The GST Council, which is meeting on Saturday, is likely to finalise the draft Model GST Law including final drafting of the anti-profiteering clause to ensure benefit of lower taxes gets shared with consumers.
The Council, headed by Finance Minister Arun Jaitley and comprising representatives of all states, is also likely to finalise the definition of 'agriculture' and 'agriculturist' as well as constitution of a 'National Goods and Services Tax Appellate Tribunal' to adjudicate disputes.
The law ministry has sent the approved language and draft of the Model GST Law, which outlines how the new national sales tax will be levied on goods and services.
The law ministry-approved draft and the language were discussed on Friday by the Council's sub-committee comprising central and state officials. The vetted draft will then be put up before the Council at its 10th meeting scheduled to be held in Udaipur on Saturday.
The government intends to introduce the Model GST Law in Parliament in the second half of the current Budget Session beginning next month, officials said.
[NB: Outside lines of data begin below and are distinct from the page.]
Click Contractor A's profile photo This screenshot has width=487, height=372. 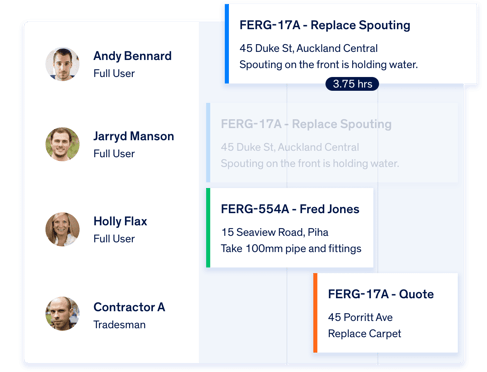pos(62,314)
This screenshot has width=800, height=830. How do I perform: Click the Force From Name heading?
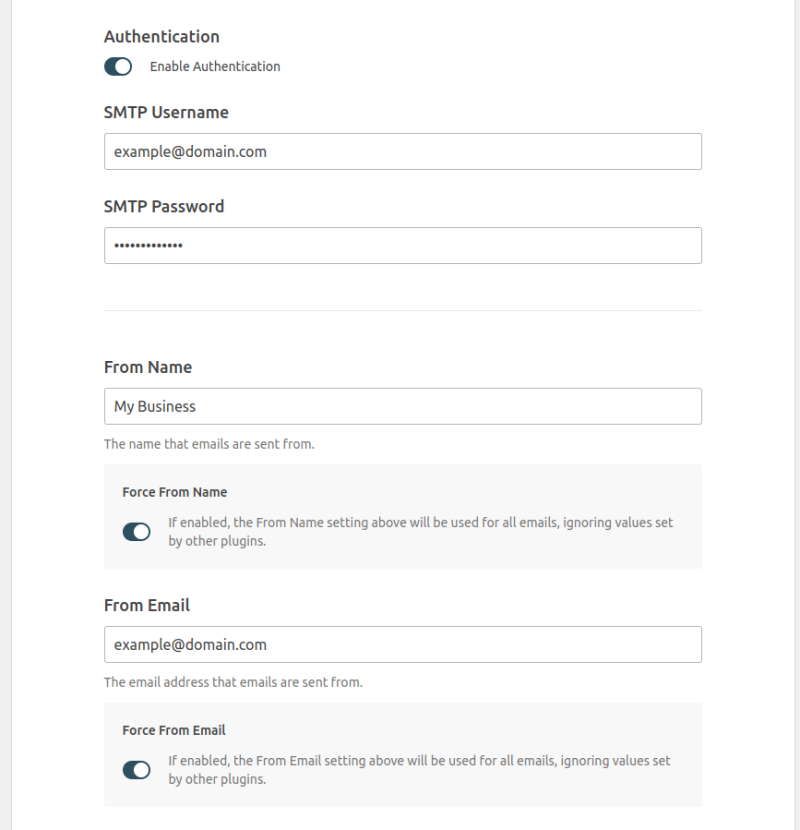pyautogui.click(x=175, y=492)
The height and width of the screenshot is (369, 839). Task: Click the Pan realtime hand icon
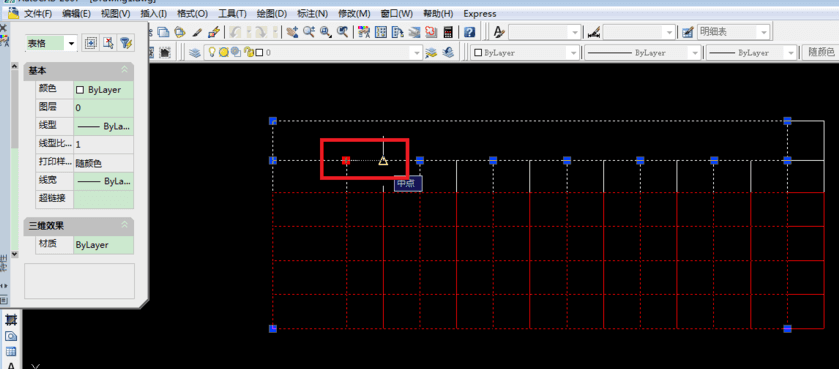[292, 32]
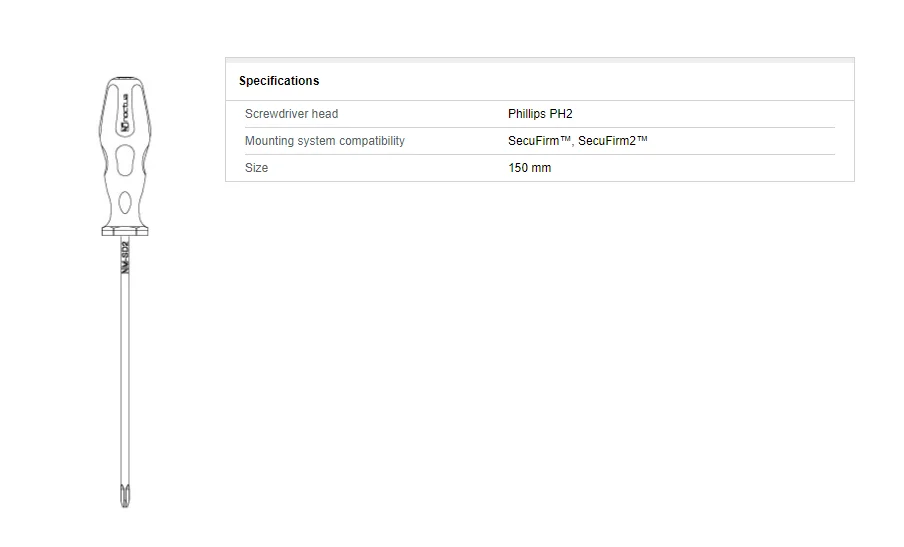904x547 pixels.
Task: Click the NM-SD2 label on the shaft
Action: click(x=125, y=258)
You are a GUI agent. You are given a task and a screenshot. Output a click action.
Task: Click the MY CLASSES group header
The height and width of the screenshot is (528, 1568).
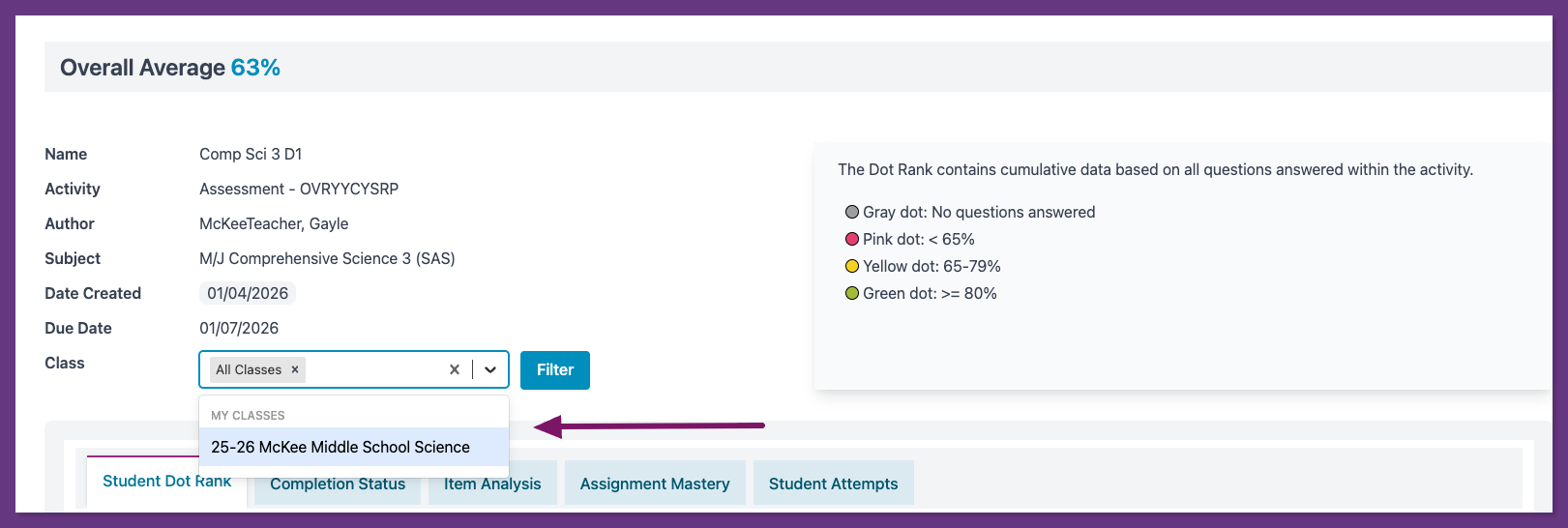coord(248,416)
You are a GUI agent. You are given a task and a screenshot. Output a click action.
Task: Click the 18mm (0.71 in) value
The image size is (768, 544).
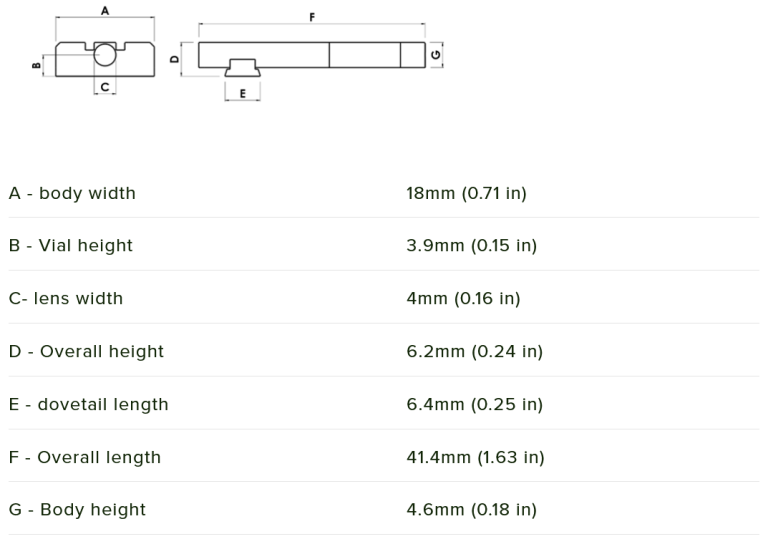[466, 193]
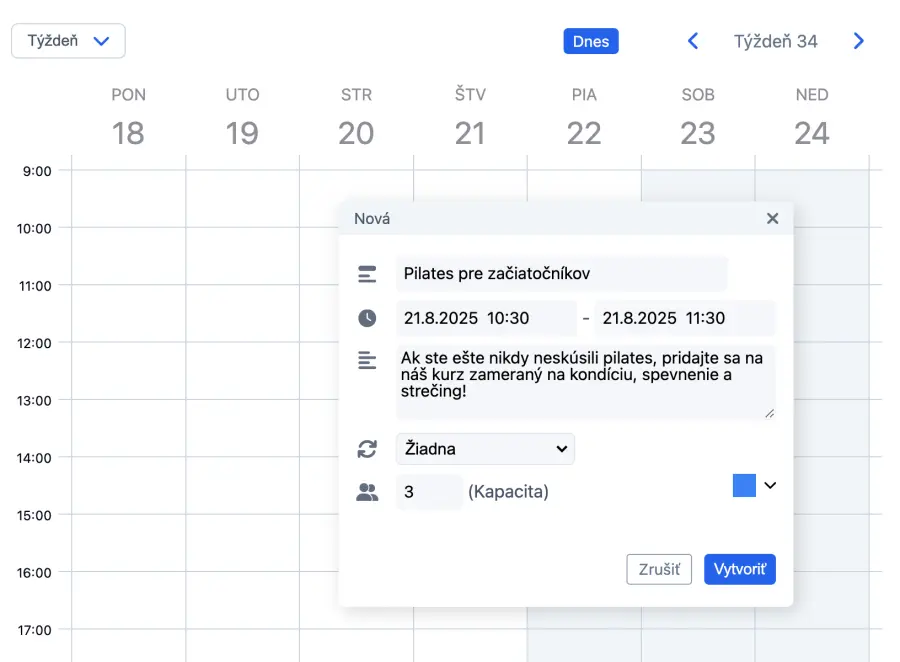Go to previous week with left chevron

coord(692,41)
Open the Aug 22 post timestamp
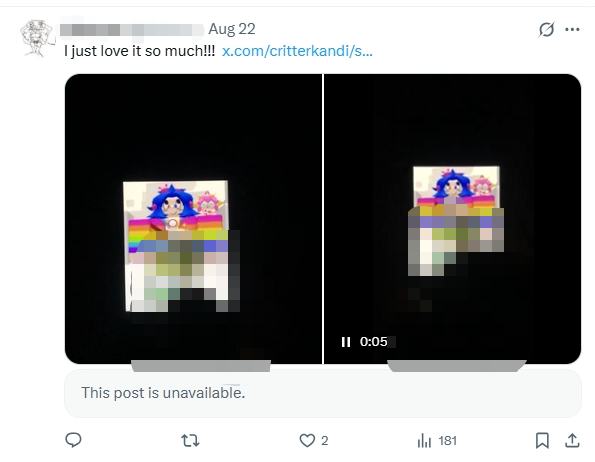This screenshot has width=595, height=462. [x=232, y=29]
The government is keen to roll out the new regime from July 1 but for that, it will have to get two laws – the Central GST (CGST) Act and Integrated GST (IGST) Act – approved by Parliament and each of the state legislatives have to pass the State GST (SGST) Act.
The Model GST Law provides a common draft of CGST Act, SGST Act. Besides, there is an IGST law and Compensation law.
Officials said that the government is keen to pass benefit of lower taxes to consumers and so an anti-profiteering measure has been incorporated in the draft law.
It provides for constituting an authority to examine whether input tax credits availed by any registered taxable person, or the reduction in the price on account of any reduction in the tax rate, have actually resulted in a commensurate reduction in the price of the said goods and/or services supplied by him.
For example, a good or service is to be levied with a GST of 5 percent. But in course of supply, a 20 percent tax is paid, whose input credit is taken. So, the final consumer will be levied only 5 percent tax and not 25 percent, as the input credit of 20 percent is already taken, an official explained.
"This has to be declared at the time of filing returns by the taxpayer," the official said.